Sri Lanka sees no reason for re-opening talks on Katchatheevu that India gave up 50 years ago says Sri Lanka’s Foreign Minister Ali Sabry in First Official Reaction by Sri Lanka to Remarks made by Indian PM Modi and Foreign Minister Jaishankae


By

Meera Srinivasan

Sri Lanka sees no reason for re-opening talks on Katchatheevu that India gave up 50 years ago, Sri Lanka’s Foreign Minister Ali Sabry has said, in the first official reaction yet to the recent remarks of Prime Minister Narendra Modi and External Affairs Minister S. Jaishankar on the island.

“This is a problem discussed and resolved 50 years ago and there is no necessity to have further discussions on this,” he told a local news television channel on April 3.

Earlier, Colombo-based official sources told The Hindu that the Ranil Wickremesinghe administration refrained from commenting on the development, as it was a clash between two political parties in the run-up to elections. “The comments are about who was responsible for giving up the island to Sri Lanka, not about whose territory it is part of now.

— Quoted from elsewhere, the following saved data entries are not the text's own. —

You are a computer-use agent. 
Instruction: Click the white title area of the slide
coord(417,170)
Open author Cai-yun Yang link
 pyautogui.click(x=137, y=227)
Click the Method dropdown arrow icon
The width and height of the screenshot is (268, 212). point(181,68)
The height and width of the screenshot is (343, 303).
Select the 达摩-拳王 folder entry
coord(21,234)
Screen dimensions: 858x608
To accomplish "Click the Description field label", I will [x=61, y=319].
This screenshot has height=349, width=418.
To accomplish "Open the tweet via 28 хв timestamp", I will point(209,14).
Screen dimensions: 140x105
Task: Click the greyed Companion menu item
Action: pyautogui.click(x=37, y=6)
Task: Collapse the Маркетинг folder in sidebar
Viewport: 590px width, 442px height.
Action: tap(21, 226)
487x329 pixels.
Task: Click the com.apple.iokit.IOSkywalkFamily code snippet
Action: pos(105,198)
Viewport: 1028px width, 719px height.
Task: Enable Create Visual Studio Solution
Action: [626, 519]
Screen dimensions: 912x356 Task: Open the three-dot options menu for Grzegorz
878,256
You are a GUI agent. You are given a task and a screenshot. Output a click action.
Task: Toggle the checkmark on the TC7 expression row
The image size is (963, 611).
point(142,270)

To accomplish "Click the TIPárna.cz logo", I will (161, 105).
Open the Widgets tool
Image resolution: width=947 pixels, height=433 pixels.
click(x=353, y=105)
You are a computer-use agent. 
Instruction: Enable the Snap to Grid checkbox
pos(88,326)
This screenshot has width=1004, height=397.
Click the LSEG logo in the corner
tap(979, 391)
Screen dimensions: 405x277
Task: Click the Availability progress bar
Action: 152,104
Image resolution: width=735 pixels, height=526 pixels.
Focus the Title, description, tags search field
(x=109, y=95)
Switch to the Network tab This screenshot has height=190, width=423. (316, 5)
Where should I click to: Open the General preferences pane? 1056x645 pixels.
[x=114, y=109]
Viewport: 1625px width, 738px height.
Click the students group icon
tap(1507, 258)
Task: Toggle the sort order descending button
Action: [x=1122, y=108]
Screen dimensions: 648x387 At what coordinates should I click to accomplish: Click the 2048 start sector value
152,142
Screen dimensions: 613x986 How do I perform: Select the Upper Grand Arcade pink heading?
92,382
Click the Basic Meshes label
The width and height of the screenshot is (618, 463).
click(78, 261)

So, there is nothing for Sri Lanka to comment on, really,” an official said, requesting anonymity owing to the “sensitivity” of the issue.

Meanwhile some in Sri Lanka, including mainstream media and former diplomats, have slammed the remarks of Mr. Modi and Mr. Jaishankar, terming them a “provocation”.

Further, fishermen’s groups in northern Sri Lanka accused the Indian leaders’ of turning the spotlight away from the long-enduring conflict among fishermen of both countries. For several years now, they have voiced concern over the marine resources in the Palk Strait, seen to be depleting owing to overfishing by bottom trawlers used by Indian fishermen in Sri Lankan waters.

Even before the signing of the two agreements in 1974 and 1976 that sealed the territorial question of Katchatheevu, Sri Lanka’s position on the tiny island in the Palk Strait was unambiguous, according to Prof. V. Suryanarayan, Founding Director and Senior Professor (retired), Centre for South and Southeast Asian Studies, University of Madras.

In an in-depth two-part analysis of the history of the Katchatheevu dispute, published in Frontline magazine in 1992, he wrote about “New Delhi’s ambivalence”, contrasting it with successive Colombo governments’ “consistent stand” on the matter. According to Prof. Suryanarayan, a Sri Lanka expert, Prime Minister Dudley Senanayake told the House of Representatives that Ceylon’s position had always been that it had exercised effective control over the island. “Our claim is well-founded on historical facts,” the PM had said.